Le ricamatrici

Fin dalle prime scene vediamo una ragazza diciassettenne cupa e sola. È stata messa incinta da un giovane con cui non ha un rapporto profondo. Ha deciso di non rivederlo più, di nascondere la gravidanza a tutti, anche alla madre, e di far adottare il nascituro, partorendolo in anonimato. Ma il passare dei mesi favorisce una sua maturazione, fino alla decisione gioiosa di tenere il figlio. È l’opera prima di Eléonore Faucher, che ne ha avuto un riconoscimento dalla critica e che si era di- instinta, già precedentemente, per dei cortometraggi riusciti.

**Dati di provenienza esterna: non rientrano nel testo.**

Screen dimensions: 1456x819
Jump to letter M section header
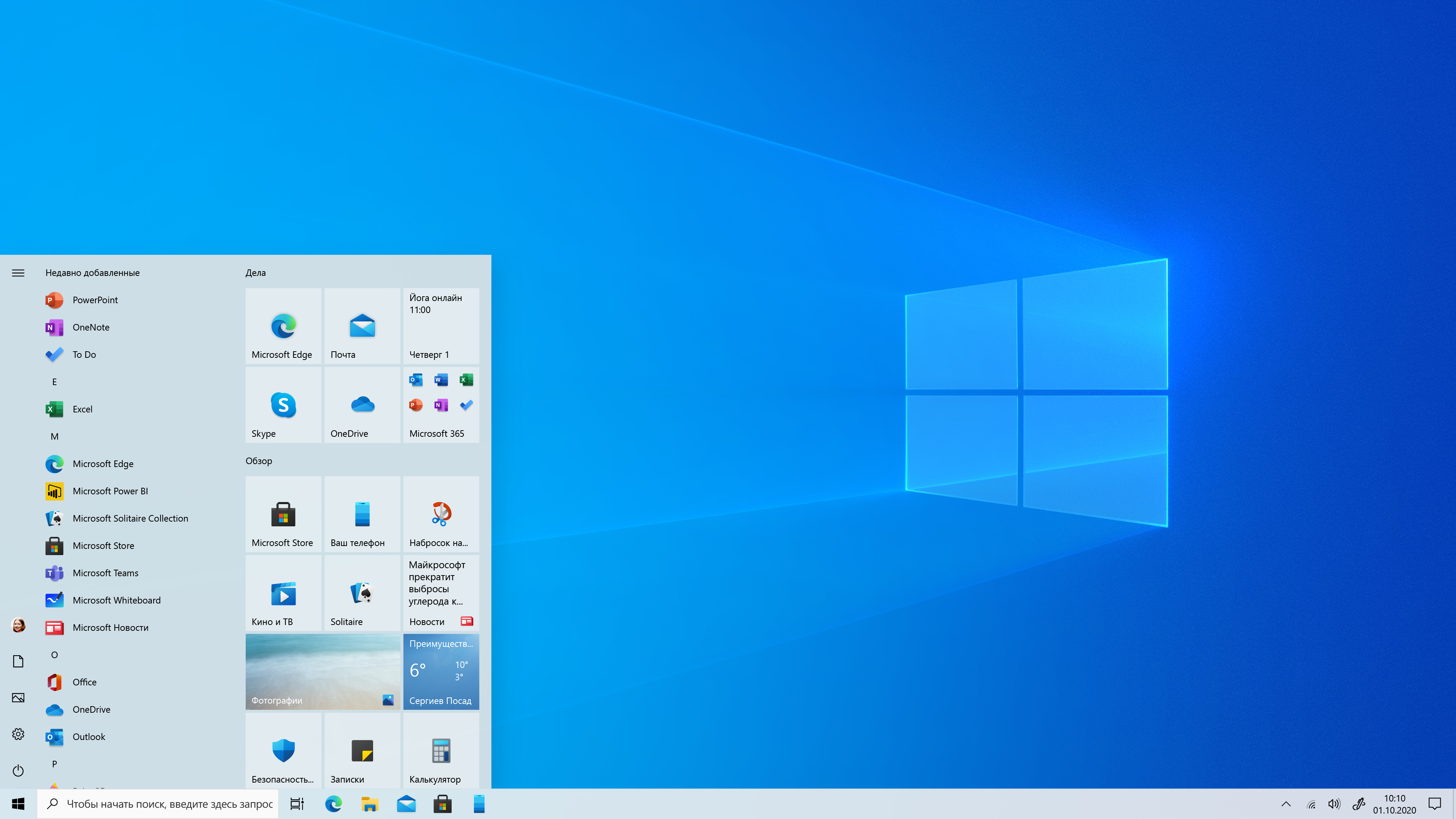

Ambientata nella provincia e girata con stile essenziale, non mira ad essere facile spettacolo né a captare l’attenzione con una storia avvincente. Mantenendo uno sguardo rivolto alla terra e alle pulsioni istintive, ci introduce nella dimensione sentimentale della ragazza: i timori per la scoperta dell’inattesa gravidanza, le intime scoperte dei mutamenti del corpo, il primo affacciarsi delle emozioni materne, il loro lento consolidarsi grazie all’incoraggiamento degli adulti. Particolarmente toccante è vedere come l’addolcimento della ragazza proceda con l’approfondirsi del rapporto tra lei e la matura ricamatrice, che l’ha assunta e che finisce per considerarla come figlia. Il pregio del film sta nel far intuire un timido ciclo vitale nascente nell’animo, parallelo a quello nascosto, attivo nell’utero. Motivo ripreso, anche, dalle immagini dei ricami, che crescono sotto le mani pazienti delle due lavoratrici, complessificandosi e abbellendosi sempre più. C’è anche il manifestarsi dell’amore per un altro giovane, che, però, sta per partire e rimanere assente per anni. E il nascituro sarà una femmina. Forse l’autrice ha voluto concentrarsi su una situazione tipica tutta al femminile, un mondo di sole donne, non raro ai nostri giorni. Ne ha mostrato con realismo le difficoltà esistenziali e le sofferenze nascoste, ma anche le tenaci forze vitali e le gioie del divenire madri. Regia di Eléonore Faucher; con Ariane Ascaride, Lola Naymark.